▶ [WHAT YOU WILL DO]:
Down to the last line, set the entries down again exactly.

▶ [LISTED ENTRIES]:
• • • • • • •
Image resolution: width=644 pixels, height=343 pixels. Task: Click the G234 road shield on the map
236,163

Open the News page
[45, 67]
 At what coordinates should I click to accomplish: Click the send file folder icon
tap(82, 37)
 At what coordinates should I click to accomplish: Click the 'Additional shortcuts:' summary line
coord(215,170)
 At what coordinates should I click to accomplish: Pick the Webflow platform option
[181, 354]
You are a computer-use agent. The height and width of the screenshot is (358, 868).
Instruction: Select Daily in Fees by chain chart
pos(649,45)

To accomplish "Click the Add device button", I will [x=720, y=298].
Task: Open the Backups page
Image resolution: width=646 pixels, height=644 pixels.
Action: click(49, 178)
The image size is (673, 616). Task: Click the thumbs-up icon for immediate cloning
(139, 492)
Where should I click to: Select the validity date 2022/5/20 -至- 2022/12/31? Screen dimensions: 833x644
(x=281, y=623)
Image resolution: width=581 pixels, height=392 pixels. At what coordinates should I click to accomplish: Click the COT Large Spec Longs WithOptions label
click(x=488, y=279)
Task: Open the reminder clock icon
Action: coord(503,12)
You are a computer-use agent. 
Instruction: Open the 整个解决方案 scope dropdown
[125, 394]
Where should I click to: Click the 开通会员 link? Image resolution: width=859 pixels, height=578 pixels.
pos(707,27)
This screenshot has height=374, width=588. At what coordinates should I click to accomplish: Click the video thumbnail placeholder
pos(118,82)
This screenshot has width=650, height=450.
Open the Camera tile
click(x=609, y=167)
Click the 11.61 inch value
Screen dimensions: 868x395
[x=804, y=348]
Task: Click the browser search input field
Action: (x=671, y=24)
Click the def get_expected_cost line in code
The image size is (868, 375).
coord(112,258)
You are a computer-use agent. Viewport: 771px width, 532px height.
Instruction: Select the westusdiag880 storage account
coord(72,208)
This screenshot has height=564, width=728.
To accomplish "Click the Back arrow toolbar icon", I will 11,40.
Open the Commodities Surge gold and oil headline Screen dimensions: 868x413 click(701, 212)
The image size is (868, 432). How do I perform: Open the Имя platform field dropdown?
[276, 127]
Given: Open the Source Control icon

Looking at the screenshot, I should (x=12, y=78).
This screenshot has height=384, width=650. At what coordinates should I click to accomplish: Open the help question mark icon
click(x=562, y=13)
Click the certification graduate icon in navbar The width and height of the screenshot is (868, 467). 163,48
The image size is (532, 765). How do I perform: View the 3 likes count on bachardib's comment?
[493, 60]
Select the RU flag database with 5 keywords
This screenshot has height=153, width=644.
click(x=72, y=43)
• • • • • • •
▶ [OUTPUT FOR THIS EXERCISE]:
Image resolution: width=644 pixels, height=343 pixels. Task: Click the G234 road shield on the map
236,163

Open the News page
[45, 67]
 At what coordinates should I click to accomplish: Click the send file folder icon
tap(82, 37)
 At what coordinates should I click to accomplish: Click the 'Additional shortcuts:' summary line
coord(215,170)
 At what coordinates should I click to accomplish: Pick the Webflow platform option
[181, 354]
You are a computer-use agent. The height and width of the screenshot is (358, 868).
Instruction: Select Daily in Fees by chain chart
pos(649,45)

To accomplish "Click the Add device button", I will [x=720, y=298].
Task: Open the Backups page
Image resolution: width=646 pixels, height=644 pixels.
Action: click(49, 178)
The image size is (673, 616). Task: Click the thumbs-up icon for immediate cloning
(139, 492)
Where should I click to: Select the validity date 2022/5/20 -至- 2022/12/31? Screen dimensions: 833x644
(x=281, y=623)
Image resolution: width=581 pixels, height=392 pixels. At what coordinates should I click to accomplish: Click the COT Large Spec Longs WithOptions label
click(x=488, y=279)
Task: Open the reminder clock icon
Action: coord(503,12)
You are a computer-use agent. 
Instruction: Open the 整个解决方案 scope dropdown
[125, 394]
Where should I click to: Click the 开通会员 link? Image resolution: width=859 pixels, height=578 pixels.
pos(707,27)
This screenshot has height=374, width=588. At what coordinates should I click to accomplish: Click the video thumbnail placeholder
pos(118,82)
This screenshot has width=650, height=450.
Open the Camera tile
click(x=609, y=167)
Click the 11.61 inch value
Screen dimensions: 868x395
[x=804, y=348]
Task: Click the browser search input field
Action: (x=671, y=24)
Click the def get_expected_cost line in code
The image size is (868, 375).
coord(112,258)
You are a computer-use agent. Viewport: 771px width, 532px height.
Instruction: Select the westusdiag880 storage account
coord(72,208)
This screenshot has height=564, width=728.
To accomplish "Click the Back arrow toolbar icon", I will 11,40.
Open the Commodities Surge gold and oil headline Screen dimensions: 868x413 click(701, 212)
The image size is (868, 432). How do I perform: Open the Имя platform field dropdown?
[276, 127]
Given: Open the Source Control icon

Looking at the screenshot, I should (x=12, y=78).
This screenshot has height=384, width=650. At what coordinates should I click to accomplish: Open the help question mark icon
click(x=562, y=13)
Click the certification graduate icon in navbar The width and height of the screenshot is (868, 467). 163,48
The image size is (532, 765). How do I perform: View the 3 likes count on bachardib's comment?
[493, 60]
Select the RU flag database with 5 keywords
This screenshot has height=153, width=644.
click(x=72, y=43)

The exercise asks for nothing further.